Stored items ->
##########
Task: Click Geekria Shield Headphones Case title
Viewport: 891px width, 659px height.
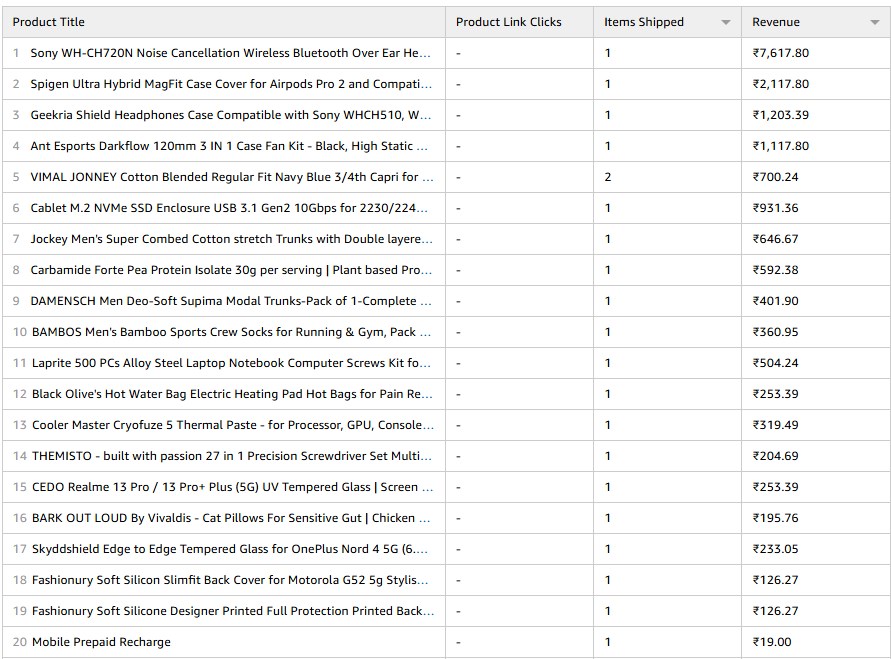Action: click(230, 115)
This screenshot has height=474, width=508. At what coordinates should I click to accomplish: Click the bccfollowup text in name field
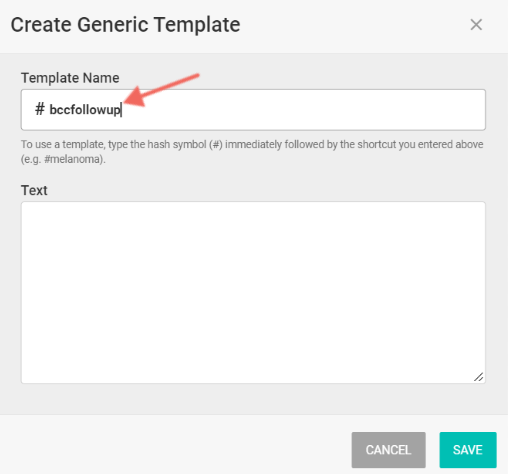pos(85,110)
##########
Task ->
Repeat exactly the line containing "This screenshot has" and every line after it through the end of the records, and nothing else. Leave the pictures out.

Result ->
This screenshot has height=474, width=508. At what coordinates should I click to accomplish: Click the bccfollowup text in name field
pos(85,110)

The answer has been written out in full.